Among the entries that follow, tally the lines with the string "cell". Give no more than the number.

Segment Start: STORED DATA

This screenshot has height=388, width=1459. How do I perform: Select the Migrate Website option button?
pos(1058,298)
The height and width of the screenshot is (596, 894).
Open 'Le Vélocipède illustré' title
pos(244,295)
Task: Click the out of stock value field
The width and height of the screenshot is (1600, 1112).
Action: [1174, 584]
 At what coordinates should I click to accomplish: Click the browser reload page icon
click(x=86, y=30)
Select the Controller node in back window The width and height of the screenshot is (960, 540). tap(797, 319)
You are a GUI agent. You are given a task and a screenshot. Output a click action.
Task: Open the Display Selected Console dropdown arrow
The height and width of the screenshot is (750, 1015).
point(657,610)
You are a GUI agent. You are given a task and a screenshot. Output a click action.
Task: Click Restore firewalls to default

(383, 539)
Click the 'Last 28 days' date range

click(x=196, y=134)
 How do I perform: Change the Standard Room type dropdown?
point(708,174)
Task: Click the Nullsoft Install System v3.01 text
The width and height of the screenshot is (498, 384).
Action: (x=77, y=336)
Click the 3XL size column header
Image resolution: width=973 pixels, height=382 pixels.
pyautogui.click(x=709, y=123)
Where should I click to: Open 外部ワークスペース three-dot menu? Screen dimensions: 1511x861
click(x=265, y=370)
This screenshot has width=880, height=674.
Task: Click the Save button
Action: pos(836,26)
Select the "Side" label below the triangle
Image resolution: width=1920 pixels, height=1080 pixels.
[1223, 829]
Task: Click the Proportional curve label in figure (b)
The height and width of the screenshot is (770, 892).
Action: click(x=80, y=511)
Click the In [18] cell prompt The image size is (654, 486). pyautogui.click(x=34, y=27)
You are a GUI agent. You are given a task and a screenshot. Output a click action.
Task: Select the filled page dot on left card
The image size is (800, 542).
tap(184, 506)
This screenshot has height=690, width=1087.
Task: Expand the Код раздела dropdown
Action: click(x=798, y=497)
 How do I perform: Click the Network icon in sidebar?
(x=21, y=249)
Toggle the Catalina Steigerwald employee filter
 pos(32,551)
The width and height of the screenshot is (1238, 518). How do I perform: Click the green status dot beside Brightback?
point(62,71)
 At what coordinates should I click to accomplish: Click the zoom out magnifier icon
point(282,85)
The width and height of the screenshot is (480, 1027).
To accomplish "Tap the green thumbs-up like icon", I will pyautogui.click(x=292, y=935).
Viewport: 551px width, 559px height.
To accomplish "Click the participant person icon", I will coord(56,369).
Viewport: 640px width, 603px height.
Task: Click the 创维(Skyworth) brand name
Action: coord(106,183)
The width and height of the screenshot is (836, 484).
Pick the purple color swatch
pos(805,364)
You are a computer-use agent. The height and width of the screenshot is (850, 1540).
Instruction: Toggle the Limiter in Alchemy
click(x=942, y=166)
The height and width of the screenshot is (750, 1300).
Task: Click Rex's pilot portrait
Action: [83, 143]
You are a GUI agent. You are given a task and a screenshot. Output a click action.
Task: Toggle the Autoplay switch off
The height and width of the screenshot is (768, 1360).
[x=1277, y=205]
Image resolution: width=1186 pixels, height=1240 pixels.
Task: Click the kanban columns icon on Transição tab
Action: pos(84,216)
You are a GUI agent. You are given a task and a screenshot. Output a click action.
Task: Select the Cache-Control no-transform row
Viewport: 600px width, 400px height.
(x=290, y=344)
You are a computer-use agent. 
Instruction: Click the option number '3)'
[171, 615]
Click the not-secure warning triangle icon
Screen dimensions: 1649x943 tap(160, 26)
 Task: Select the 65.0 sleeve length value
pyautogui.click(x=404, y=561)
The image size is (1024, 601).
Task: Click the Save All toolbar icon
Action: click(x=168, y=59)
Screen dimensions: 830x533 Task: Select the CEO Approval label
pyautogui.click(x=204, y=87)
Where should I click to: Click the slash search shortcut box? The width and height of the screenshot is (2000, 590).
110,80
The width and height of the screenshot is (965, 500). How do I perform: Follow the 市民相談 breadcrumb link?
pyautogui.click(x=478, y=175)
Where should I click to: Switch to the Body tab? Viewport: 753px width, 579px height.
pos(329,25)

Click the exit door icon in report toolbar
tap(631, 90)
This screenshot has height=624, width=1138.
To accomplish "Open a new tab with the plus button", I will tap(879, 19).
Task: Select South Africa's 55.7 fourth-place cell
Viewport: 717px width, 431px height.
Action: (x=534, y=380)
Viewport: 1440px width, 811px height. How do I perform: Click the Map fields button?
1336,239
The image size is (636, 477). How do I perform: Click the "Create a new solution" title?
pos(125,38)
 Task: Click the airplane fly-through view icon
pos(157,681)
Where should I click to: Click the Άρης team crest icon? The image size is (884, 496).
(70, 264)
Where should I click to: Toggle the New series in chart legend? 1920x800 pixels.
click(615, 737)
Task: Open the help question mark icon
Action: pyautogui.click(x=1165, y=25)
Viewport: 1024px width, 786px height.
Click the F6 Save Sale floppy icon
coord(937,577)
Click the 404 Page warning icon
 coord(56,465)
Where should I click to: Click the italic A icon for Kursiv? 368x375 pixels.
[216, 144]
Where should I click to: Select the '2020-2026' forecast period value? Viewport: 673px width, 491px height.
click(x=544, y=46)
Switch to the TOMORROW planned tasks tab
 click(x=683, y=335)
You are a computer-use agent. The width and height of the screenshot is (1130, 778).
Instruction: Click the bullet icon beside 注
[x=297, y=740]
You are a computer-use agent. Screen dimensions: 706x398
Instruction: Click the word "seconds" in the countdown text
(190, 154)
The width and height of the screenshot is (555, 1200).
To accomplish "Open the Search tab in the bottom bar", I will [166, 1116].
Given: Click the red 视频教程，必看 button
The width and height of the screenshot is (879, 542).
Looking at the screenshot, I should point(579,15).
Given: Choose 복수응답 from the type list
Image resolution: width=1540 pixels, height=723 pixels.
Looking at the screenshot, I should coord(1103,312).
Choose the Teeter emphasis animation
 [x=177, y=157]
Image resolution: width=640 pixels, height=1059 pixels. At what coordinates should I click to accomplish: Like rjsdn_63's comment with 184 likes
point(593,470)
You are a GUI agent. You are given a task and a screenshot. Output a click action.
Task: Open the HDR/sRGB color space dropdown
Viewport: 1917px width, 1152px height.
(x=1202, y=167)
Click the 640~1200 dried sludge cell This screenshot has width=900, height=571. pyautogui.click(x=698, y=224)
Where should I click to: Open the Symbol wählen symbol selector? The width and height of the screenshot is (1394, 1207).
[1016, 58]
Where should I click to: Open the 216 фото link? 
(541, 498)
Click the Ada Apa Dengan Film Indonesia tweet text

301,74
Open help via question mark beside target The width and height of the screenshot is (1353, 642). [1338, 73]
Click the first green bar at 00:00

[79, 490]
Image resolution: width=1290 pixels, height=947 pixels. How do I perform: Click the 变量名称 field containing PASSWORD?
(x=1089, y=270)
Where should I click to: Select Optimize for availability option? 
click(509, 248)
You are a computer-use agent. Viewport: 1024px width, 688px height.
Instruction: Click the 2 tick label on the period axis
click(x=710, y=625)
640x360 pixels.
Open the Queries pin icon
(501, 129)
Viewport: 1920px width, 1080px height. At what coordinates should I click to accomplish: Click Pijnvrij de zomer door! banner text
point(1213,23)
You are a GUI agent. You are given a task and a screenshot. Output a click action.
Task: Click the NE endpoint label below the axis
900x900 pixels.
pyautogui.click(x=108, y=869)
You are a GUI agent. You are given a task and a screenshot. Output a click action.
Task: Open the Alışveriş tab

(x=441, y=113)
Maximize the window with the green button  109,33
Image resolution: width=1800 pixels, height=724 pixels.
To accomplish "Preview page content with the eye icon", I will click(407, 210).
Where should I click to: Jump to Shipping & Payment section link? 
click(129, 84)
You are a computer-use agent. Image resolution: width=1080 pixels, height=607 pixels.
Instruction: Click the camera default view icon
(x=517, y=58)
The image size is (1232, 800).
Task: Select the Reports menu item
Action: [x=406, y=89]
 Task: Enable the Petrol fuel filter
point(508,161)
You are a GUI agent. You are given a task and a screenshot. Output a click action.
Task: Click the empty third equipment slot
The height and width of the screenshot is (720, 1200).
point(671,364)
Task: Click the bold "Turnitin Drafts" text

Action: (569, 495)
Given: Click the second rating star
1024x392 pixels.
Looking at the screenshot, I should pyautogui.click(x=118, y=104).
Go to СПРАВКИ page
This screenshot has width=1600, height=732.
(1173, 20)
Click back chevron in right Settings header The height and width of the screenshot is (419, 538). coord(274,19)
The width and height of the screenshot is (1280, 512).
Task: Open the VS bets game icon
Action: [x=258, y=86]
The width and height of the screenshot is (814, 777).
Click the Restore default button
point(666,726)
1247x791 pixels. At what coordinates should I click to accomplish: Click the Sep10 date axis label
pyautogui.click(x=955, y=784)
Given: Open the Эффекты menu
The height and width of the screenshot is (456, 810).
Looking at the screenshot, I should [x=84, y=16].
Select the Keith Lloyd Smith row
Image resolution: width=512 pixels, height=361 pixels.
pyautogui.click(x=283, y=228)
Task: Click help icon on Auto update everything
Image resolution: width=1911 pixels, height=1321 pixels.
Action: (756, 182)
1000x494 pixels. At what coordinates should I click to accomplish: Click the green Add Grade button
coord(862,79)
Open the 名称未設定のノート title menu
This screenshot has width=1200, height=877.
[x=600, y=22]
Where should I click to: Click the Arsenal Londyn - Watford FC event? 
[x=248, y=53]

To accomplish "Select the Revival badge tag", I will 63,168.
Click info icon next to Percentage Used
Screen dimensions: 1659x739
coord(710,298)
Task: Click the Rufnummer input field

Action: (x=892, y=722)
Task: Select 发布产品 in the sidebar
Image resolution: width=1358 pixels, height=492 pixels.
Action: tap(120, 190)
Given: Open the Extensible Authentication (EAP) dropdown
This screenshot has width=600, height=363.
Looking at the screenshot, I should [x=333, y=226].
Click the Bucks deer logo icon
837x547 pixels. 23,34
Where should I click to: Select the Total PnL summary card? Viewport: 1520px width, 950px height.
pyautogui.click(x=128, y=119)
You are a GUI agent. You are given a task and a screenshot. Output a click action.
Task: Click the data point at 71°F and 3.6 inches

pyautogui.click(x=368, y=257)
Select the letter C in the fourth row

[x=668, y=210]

Segment End: STORED DATA

COMPLETED EXERCISE — 3